Cancer is defined as a systematic metabolic dysfunction disease [
1]. Lipid metabolism is activated and significantly upregulated during cancer development and progression, providing energy and material for cancer cell proliferation and metastasis [
2]. Therefore, reprogrammed lipid metabolism is seen as a new hallmark of cancer malignancy, and targeting this pathway has become a promising cancer therapeutic strategy [
3‐
5].
Cancer cells obtain lipids mainly through de novo lipid synthesis and uptake, which are both activated [
6,
7]. Lipids are sequentially synthesized by a series of enzymes. ATP citrate lyase (ACLY) converts citrate into acetyl-CoA, whose conversion to malonyl-CoA is catalyzed by acetyl-CoA carboxylase (ACC), and fatty acid synthase (FASN) catalyzes palmitate synthesis from malonyl-CoA. Stearoyl-CoA desaturase-1 (SCD1) produces monounsaturated fatty acids from saturated fatty acids. In addition to de novo lipid synthesis, fatty acid uptake from the exogenous environment is essential in cancer cells. Lipid uptake occurs mainly through the membrane glycoprotein CD36, which binds fatty acids and transports them into the cells [
8]. Several proteins regulate the lipid metabolism pathway. For instance, SREBP is a direct master regulator of lipid synthesis enzyme expression, including ACLY, ACC1, and FASN, which thereby enhances de novo lipid synthesis. The Myc oncoprotein can synergistically enhance lipid synthesis via SREBP [
9]. Liver X receptor, pregnane X receptor, and peroxisome proliferator-activated receptor γ regulate CD36 [
10]. Overexpression of enzymes and regulators involved in the lipid metabolic pathway has been reported in cancer, correlating with the clinical outcomes of cancer patients. ACLY is overexpressed in patients with hepatocellular carcinoma (HCC), indicating shorter overall survival (OS), compared with low ACLY levels [
11,
12]. SB-204990, an ACLY inhibitor, has shown anticancer effects in vivo [
5,
7]. FASN is highly expressed in lung cancer, and its expression is negatively correlated with the clinical outcomes of HCC patients [
13]. The FASN inhibitor TVB-2640 has been used to treat non-small cell lung cancer and colon cancer in clinical studies [
14]. SCD1 inhibition prevents HCC [
15]. Furthermore, anti-CD36 antibodies have shown a significant antimetastatic effect in oral cancer xenograft models [
16]. SREBP1 overexpression has been observed in various human cancers, and its specific inhibitor 25-hydroxycholesterol suppresses cancer cell migration and proliferation [
6,
17]. However, inhibitors targeting lipid synthesis or uptake alone cannot fully inhibit cancer progression. As cancer cells acquire fatty acids primarily through de novo synthesis and uptake, targeting both lipid synthesis and uptake is a promising anticancer strategy. However, the regulatory factors targeting both lipid synthesis and uptake have not been clearly studied. Therefore, it is urgent to explore these regulators.

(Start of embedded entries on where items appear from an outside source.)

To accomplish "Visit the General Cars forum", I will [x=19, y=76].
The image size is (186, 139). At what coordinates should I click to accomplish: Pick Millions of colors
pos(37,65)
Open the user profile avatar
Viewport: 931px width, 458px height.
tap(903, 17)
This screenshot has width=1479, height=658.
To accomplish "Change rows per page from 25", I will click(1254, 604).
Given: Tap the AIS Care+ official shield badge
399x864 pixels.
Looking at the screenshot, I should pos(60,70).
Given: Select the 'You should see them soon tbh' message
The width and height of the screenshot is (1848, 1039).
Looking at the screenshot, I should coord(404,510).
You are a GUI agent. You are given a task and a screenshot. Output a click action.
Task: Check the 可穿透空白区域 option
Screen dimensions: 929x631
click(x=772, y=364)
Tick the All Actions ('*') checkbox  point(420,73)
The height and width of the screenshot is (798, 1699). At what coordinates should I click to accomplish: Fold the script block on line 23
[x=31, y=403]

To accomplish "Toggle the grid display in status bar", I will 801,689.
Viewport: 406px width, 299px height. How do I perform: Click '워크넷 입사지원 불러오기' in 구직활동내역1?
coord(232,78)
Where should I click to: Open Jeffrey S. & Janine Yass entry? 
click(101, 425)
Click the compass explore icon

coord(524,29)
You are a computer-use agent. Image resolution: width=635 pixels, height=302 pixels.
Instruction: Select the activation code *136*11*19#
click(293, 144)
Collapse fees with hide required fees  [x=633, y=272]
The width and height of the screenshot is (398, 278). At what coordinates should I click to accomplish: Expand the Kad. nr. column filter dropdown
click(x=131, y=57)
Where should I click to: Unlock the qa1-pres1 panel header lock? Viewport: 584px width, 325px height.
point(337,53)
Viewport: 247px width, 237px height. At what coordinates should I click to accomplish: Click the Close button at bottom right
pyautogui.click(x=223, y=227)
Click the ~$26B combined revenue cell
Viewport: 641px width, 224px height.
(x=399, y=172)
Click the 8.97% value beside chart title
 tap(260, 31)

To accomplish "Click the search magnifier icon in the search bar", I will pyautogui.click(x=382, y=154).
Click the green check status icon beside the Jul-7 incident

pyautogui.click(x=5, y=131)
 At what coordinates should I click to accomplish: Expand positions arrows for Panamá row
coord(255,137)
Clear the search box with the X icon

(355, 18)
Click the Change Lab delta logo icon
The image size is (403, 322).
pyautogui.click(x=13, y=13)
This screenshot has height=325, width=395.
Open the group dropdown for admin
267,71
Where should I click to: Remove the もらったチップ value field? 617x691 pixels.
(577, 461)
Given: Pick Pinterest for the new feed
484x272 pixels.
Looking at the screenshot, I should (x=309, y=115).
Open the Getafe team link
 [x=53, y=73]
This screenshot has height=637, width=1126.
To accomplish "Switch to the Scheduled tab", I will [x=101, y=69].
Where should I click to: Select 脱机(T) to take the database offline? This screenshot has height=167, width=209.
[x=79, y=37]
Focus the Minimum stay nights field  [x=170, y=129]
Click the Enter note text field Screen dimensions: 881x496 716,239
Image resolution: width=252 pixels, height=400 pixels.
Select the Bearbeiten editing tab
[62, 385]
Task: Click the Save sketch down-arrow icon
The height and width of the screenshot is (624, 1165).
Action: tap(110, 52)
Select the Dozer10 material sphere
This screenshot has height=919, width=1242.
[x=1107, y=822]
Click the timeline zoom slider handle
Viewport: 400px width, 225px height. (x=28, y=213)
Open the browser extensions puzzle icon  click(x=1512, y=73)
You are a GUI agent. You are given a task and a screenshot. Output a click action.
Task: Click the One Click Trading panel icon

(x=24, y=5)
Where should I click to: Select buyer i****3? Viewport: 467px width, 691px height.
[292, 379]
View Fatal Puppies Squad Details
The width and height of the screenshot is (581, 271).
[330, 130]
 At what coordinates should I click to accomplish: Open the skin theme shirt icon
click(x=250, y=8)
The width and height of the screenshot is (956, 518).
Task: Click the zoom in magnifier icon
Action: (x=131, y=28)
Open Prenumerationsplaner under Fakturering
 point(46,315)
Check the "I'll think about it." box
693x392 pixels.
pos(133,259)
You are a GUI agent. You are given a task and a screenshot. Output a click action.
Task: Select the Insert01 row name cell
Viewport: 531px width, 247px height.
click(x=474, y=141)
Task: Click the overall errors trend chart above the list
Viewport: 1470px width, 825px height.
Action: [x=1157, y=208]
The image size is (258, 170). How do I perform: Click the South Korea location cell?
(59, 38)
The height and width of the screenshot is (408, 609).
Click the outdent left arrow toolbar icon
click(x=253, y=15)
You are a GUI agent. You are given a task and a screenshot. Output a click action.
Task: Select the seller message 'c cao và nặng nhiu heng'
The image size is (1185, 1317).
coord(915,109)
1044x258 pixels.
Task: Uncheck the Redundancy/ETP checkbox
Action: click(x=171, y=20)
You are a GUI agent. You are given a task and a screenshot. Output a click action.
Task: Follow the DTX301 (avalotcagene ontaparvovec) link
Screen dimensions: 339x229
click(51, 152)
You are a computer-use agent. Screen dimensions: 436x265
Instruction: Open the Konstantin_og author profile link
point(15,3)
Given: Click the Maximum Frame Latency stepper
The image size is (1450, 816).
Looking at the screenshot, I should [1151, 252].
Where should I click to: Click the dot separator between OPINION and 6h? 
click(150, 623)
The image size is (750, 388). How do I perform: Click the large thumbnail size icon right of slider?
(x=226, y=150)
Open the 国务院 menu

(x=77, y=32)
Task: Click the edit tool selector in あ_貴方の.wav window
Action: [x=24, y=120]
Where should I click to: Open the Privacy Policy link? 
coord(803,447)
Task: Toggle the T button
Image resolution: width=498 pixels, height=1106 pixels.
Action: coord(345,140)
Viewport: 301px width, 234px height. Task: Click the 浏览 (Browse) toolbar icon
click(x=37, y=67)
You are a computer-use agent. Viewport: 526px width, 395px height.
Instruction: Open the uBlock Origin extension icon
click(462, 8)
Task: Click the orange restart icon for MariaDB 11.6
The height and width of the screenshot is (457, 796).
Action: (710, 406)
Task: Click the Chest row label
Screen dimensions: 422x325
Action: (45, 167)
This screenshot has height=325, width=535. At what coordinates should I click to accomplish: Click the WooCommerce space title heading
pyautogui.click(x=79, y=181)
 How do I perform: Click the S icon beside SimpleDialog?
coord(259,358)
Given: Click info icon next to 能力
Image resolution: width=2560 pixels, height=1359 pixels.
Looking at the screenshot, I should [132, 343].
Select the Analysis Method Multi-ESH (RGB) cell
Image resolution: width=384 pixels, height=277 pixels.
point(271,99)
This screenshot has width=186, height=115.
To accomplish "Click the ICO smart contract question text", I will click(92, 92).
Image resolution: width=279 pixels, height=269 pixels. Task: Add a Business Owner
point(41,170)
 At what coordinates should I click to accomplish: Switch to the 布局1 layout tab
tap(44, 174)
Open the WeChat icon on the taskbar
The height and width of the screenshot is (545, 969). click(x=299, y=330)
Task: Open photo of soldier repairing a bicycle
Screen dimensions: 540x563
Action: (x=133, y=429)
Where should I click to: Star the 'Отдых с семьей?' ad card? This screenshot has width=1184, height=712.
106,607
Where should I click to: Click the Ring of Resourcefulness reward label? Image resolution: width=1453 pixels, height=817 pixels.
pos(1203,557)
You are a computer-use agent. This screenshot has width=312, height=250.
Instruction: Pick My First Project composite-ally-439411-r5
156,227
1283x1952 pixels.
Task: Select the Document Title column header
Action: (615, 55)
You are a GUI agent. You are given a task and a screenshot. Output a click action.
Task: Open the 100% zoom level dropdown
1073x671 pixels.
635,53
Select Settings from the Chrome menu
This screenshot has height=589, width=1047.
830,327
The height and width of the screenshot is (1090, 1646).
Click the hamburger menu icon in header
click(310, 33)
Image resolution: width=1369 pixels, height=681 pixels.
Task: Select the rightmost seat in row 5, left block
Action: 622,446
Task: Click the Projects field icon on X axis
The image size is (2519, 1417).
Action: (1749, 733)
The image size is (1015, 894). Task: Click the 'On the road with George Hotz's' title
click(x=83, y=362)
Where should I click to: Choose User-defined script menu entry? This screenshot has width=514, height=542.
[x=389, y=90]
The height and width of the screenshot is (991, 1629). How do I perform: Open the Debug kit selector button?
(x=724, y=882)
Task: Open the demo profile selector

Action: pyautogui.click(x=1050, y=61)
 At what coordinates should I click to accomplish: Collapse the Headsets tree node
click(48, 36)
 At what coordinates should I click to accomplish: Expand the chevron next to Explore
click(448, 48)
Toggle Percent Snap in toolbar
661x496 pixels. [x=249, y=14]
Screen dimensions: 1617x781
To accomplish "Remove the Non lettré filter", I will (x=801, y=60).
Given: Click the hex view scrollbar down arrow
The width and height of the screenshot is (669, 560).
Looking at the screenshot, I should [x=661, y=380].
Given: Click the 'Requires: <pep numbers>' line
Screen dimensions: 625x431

MiRNAs are small non-coding RNAs containing approximately 22 nucleotides that regulate gene expression, and they have been reported as key lipid metabolism regulators. MiR-4310 inhibits lipid synthesis by suppressing FASN and SCD1, thus suppressing HCC growth and metastasis [
18]. MiR-192-5p regulates lipid synthesis in nonalcoholic fatty liver disease through SCD-1 [
19]. MiR-195 inhibits proliferation, invasion, and metastasis in breast cancer cells by targeting FASN, HMGCR, ACACA, and CYP27B1 [
20]. MiR-758-5p regulates cholesterol uptake by targeting the CD36 3’-UTR [
21]. MiR-9 directly targets the 3’-UTR of cholesterol acyltransferase, an enzyme that converts cholesterol into cholesterol esters for storage along with triglycerides in the cores of cytosolic lipid droplets [
22]. However, miRNAs that target both lipid synthesis and transport pathways have not been investigated.
In this study, we found that miR-3180 inhibits both de novo lipid synthesis and uptake by targeting SCD1 and CD36. Further investigation indicated that miR-3180 inhibits HCC cell proliferation, migration, invasion, and metastasis in vitro and in vivo in a lipid synthesis- and uptake-dependent manner. Therefore, miR-3180 plays an important role in HCC development and progression and may be a promising target for HCC therapy.